+++ Extracted records
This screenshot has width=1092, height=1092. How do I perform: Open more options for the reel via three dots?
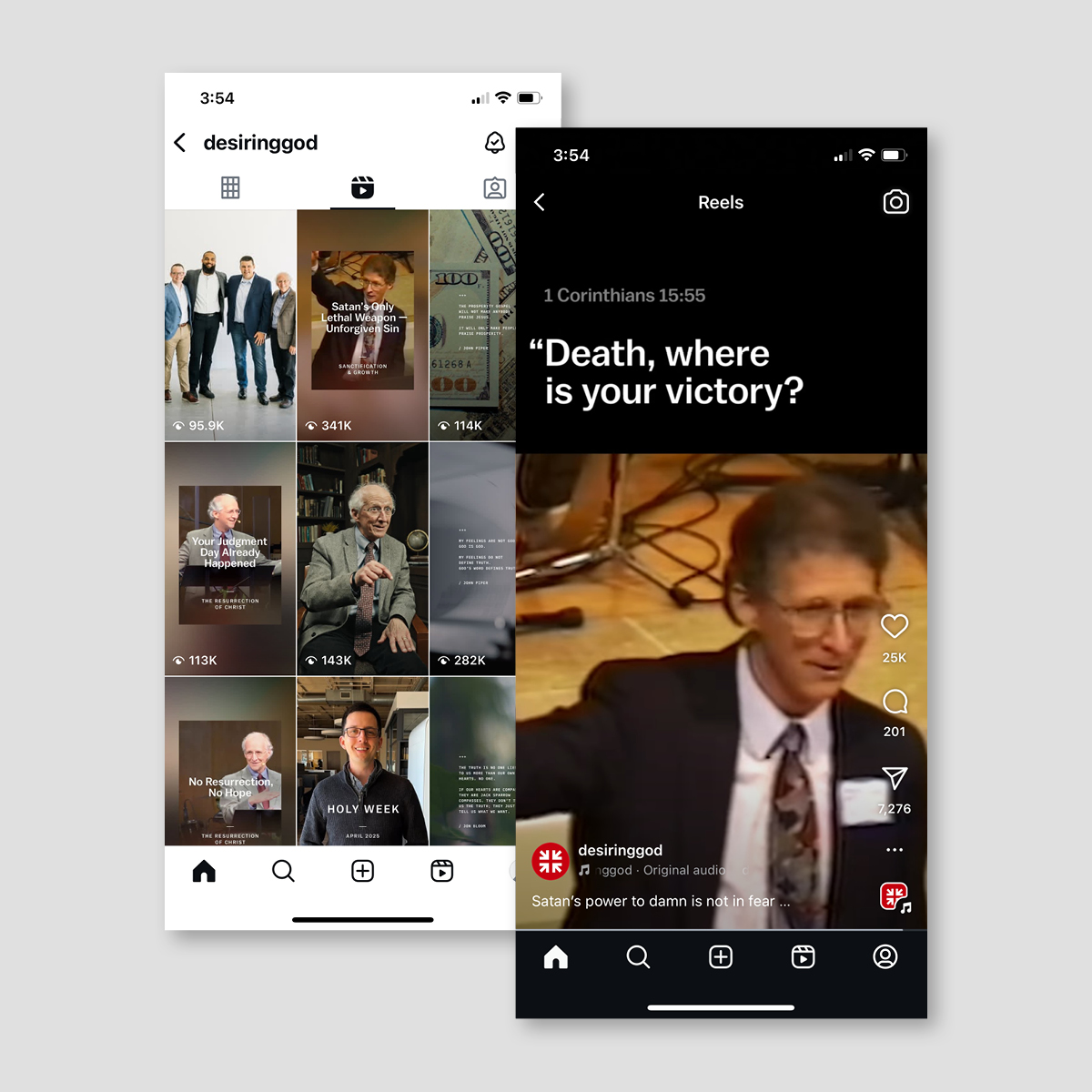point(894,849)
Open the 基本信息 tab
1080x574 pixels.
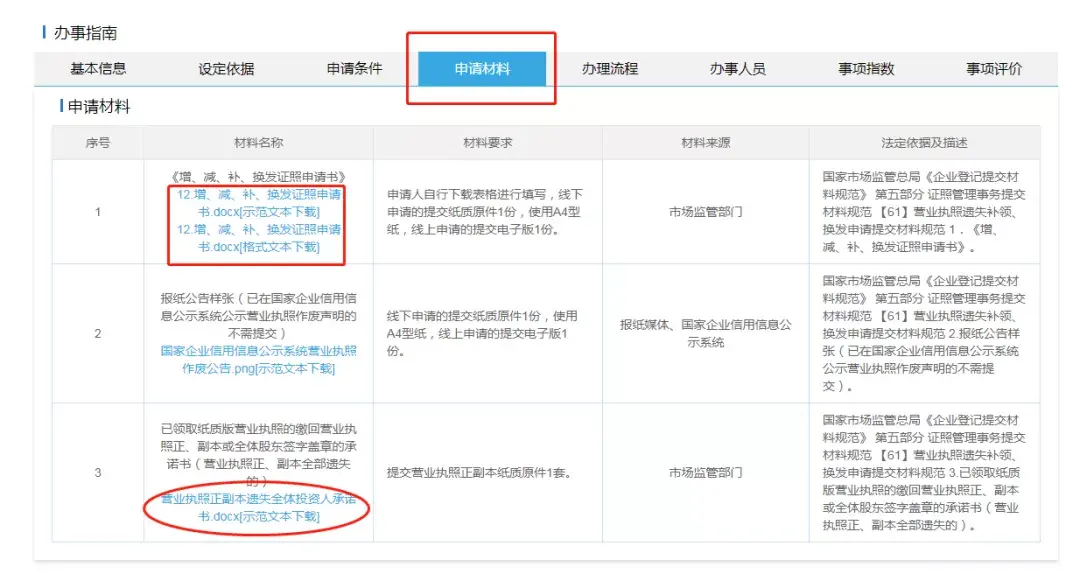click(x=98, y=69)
++++++
= Exercise goal =
Copy out every line of the records above word for word, leaving out the pictures.

= Task output =
This screenshot has width=1092, height=1092. How do I perform: Open more options for the reel via three dots?
point(894,849)
Open the 基本信息 tab
1080x574 pixels.
click(x=98, y=69)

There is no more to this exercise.